Nach einer ebenfalls ausgiebigen Einzugsprozedur konnte dann das eigentliche Spiel starten und zwar ausgerechnet mit einer Aktion, die auch für Nichtkenner der US-Vorlage entlarvte, dass ProSieben seine eigenen 50 Minuten Vorlauf vor die eigentliche Sendung gepappt hatte. Spielleiterin Alice fragte die Kandidaten, was sie beruflich machen und einer nach dem anderen antwortete nichts, was man nicht in den vorherigen Vorstellungsvideos bereits erfahren hatte.

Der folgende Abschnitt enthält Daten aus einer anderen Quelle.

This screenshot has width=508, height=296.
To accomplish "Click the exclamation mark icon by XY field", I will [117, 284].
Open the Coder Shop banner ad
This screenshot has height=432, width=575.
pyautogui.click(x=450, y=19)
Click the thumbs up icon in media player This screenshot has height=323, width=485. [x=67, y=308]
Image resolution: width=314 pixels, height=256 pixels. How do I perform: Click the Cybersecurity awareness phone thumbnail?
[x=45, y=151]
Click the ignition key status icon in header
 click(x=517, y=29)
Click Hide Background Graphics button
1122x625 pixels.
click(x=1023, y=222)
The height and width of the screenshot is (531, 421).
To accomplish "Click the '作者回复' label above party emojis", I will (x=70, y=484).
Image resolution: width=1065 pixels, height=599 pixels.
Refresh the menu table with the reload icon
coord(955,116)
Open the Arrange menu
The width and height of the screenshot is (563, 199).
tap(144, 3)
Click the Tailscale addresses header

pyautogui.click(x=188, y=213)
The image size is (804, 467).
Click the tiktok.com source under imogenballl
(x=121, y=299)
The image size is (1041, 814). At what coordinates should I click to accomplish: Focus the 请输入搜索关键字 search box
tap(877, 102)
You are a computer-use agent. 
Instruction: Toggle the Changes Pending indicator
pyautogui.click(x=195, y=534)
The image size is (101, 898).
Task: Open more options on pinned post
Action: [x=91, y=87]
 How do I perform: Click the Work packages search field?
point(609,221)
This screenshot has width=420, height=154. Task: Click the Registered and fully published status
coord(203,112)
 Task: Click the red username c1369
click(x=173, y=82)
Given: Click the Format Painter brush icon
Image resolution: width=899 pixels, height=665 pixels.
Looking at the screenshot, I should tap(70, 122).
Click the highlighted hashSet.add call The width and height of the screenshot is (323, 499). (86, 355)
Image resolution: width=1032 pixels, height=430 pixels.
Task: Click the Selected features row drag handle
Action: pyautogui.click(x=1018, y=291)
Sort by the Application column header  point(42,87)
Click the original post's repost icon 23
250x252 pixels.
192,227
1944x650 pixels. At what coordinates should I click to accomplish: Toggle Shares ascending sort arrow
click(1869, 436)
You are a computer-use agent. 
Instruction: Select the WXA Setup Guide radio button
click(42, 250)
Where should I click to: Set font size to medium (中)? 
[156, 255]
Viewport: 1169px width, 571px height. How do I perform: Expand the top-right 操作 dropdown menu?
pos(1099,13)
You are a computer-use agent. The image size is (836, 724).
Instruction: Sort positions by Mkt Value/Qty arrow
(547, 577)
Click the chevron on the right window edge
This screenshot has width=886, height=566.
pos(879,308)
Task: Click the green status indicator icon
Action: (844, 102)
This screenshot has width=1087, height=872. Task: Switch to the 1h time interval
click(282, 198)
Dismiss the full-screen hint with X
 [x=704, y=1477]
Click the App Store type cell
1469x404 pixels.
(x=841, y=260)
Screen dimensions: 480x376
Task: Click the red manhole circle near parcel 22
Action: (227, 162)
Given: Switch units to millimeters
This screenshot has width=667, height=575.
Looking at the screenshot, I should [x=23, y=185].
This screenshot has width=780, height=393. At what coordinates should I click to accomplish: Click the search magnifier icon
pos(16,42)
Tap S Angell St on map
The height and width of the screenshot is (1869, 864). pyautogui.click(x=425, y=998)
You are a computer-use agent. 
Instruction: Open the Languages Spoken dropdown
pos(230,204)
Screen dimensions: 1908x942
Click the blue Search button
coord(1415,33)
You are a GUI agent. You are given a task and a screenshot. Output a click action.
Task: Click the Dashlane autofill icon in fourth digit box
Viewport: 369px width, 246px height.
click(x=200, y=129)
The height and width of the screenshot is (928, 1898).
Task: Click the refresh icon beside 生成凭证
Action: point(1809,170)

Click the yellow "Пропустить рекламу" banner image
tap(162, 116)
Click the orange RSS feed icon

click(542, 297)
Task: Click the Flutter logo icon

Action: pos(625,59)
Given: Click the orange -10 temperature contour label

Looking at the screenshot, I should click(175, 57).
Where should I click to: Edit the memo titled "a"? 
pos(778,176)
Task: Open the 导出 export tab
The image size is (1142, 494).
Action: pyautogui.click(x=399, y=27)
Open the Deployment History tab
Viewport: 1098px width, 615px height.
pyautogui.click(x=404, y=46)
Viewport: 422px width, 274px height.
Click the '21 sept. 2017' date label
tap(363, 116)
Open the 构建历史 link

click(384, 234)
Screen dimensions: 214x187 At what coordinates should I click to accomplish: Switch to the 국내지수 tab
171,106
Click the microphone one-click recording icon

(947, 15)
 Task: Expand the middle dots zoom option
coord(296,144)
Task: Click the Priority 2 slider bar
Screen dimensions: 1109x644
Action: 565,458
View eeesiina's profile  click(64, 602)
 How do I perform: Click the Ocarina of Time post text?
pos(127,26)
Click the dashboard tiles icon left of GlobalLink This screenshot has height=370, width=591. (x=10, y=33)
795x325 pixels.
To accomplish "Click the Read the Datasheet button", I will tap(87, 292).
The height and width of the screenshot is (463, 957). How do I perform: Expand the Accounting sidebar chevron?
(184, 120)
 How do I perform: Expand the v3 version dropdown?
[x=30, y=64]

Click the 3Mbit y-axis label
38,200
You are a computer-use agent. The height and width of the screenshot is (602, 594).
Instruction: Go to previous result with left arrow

So ist die Information, dass Kandidat Martin Kesici Sänger ist, völlig überflüssig, wenn man ihn zuvor bereits als Gewinner von «Star Search» vorgestellt und seine Debütsingle eingespielt hat.

Was die weiteren Kandidaten angeht, zeigte sich, dass alles in allem eine gute Auswahl getroffen wurde. Insbesondere bei den vier Kandidatinnen wurde offenbar viel Wert auf starke Persönlichkeiten gelegt, die dem anstehenden Stress gewachsen sein sollten: die ehemalige Spitzenturnerin Magdalena Brzeska, «Galileo»-Reporterin Funda Vanroy, Playmate Doreen Seidel und Sängerin Liza Li, deren überbordendes Selbstbewusstsein ihr vor wenigen Jahren eine Karriere als Viva-Moderatorin beschert hatte. Nur einer fiel von vornherein aus der Reihe: Benny Kieckhäben, Paradiesvogel der sechsten «DSDS»-Staffel gab fast schon erwartungsgemäß bereits in der ersten Stunde der Show auf ohne überhaupt durch ein einziges Spiel gefordert worden zu sein. Geplant war das offenbar nicht, denn problemlos hätte noch ein Ersatzkandidat einspringen können - doch den gab es nicht. Diesen Ausfall hätte die Redaktion aber wirklich vorhersehen müssen.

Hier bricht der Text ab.